__MATERIALS PROVIDED__.
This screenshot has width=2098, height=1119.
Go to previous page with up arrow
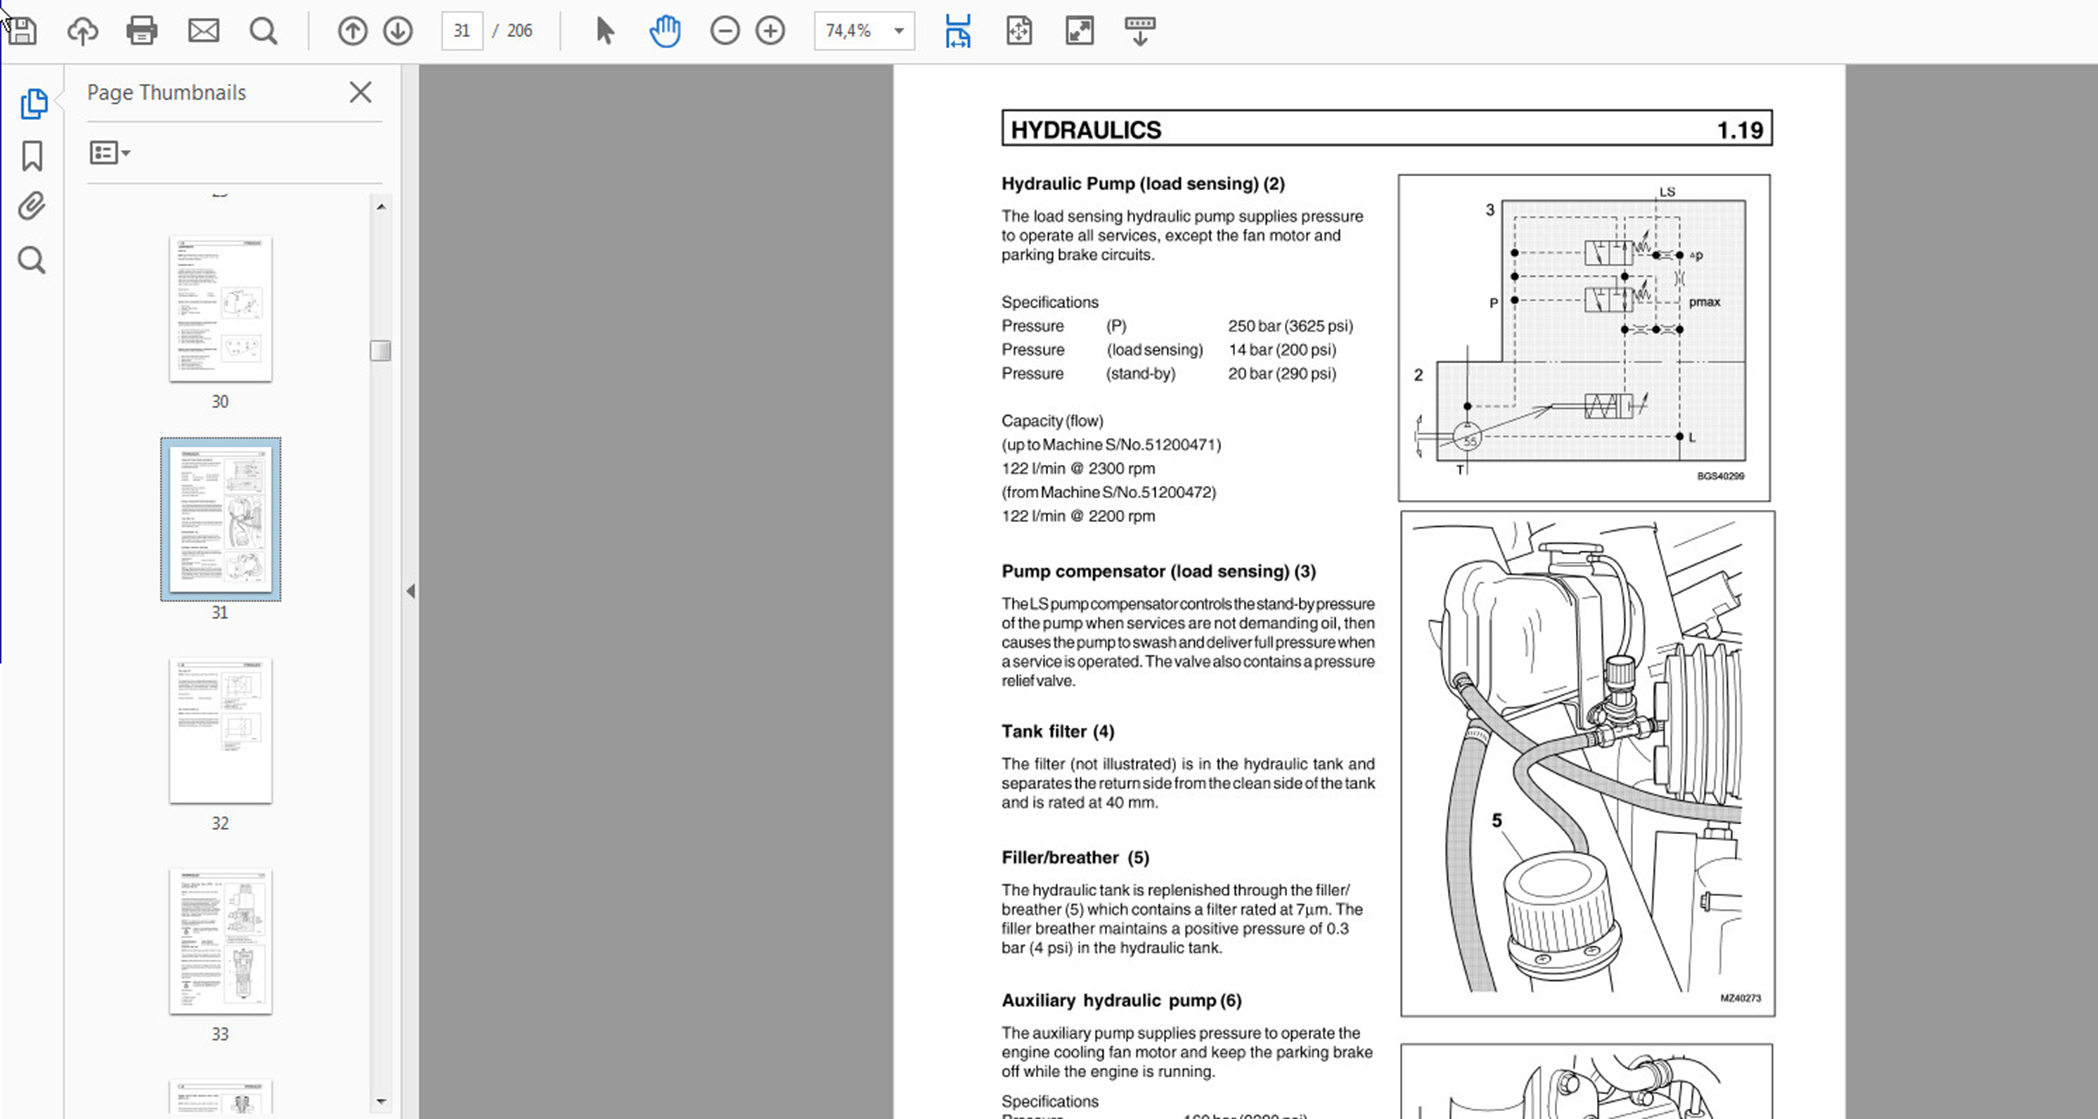(352, 31)
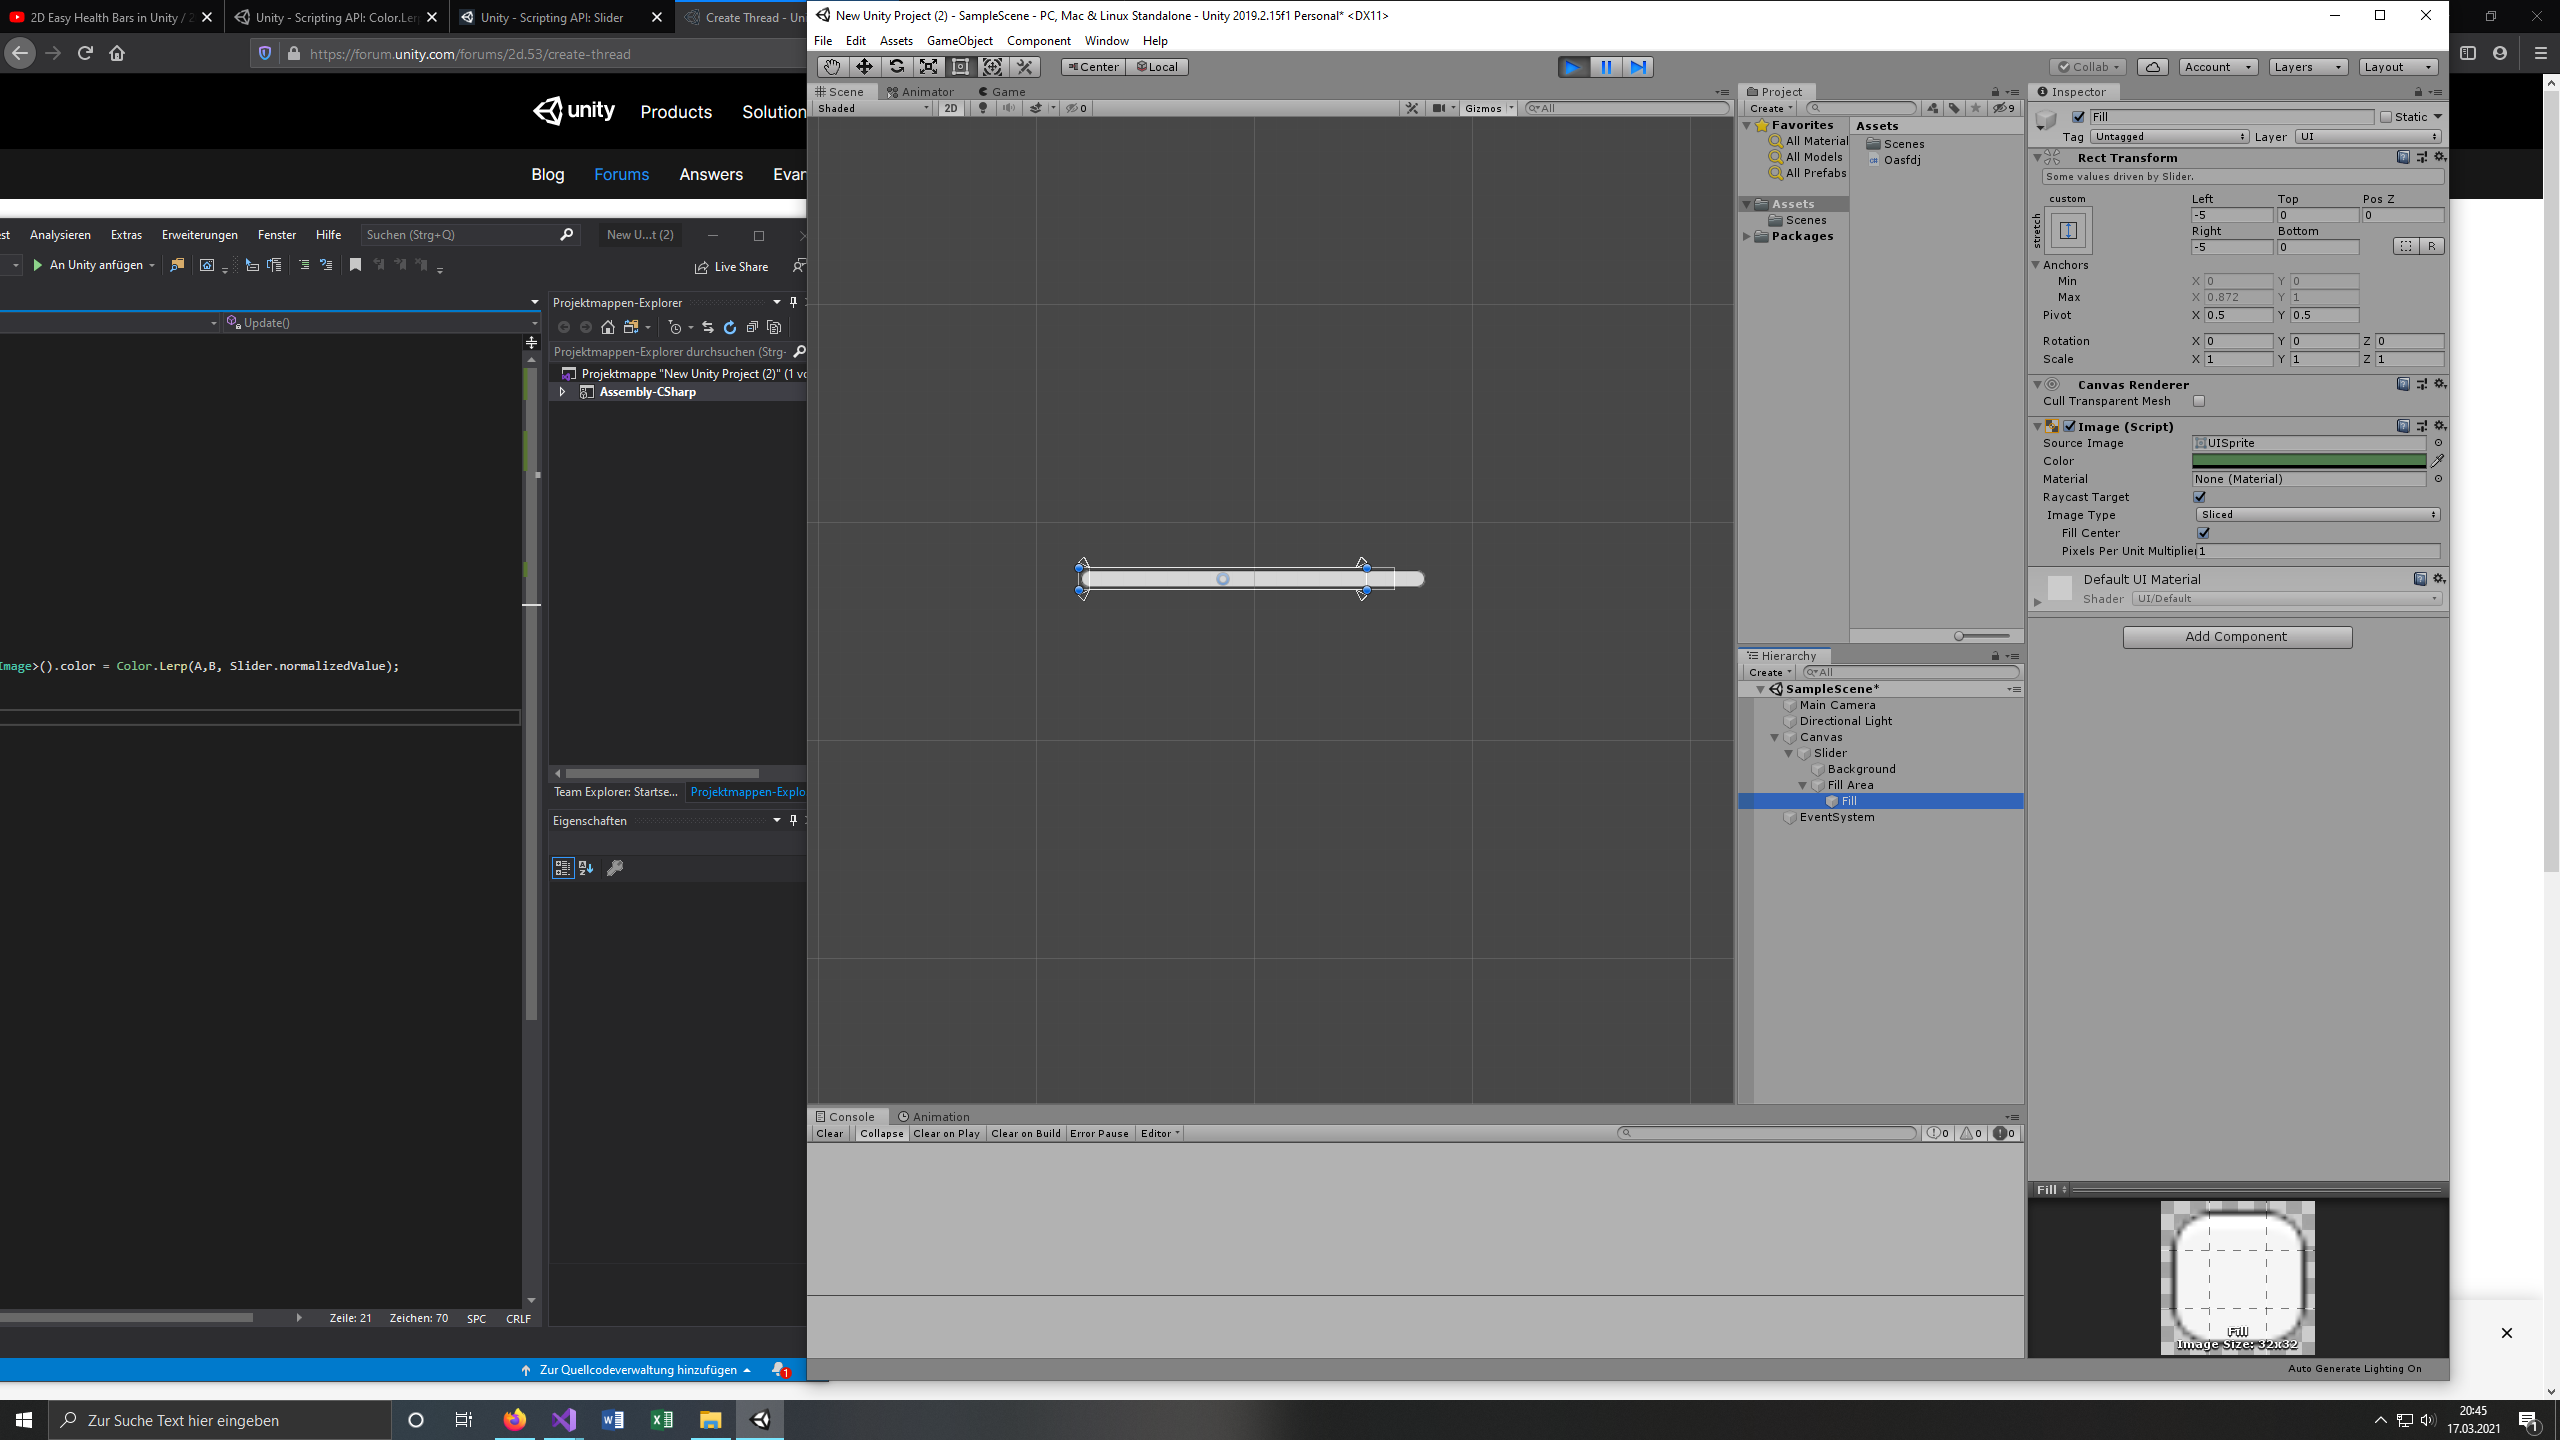Click the Step frame button
Screen dimensions: 2560x1440
point(1638,67)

__EXERCISE REQUIREMENTS__.
Leaving the pictures behind, return every line above exactly.

__OUTPUT OF THE TASK__.
This screenshot has width=2098, height=1119.
Go to previous page with up arrow
(352, 31)
Click the Step frame button
Screen dimensions: 2560x1440
point(1638,67)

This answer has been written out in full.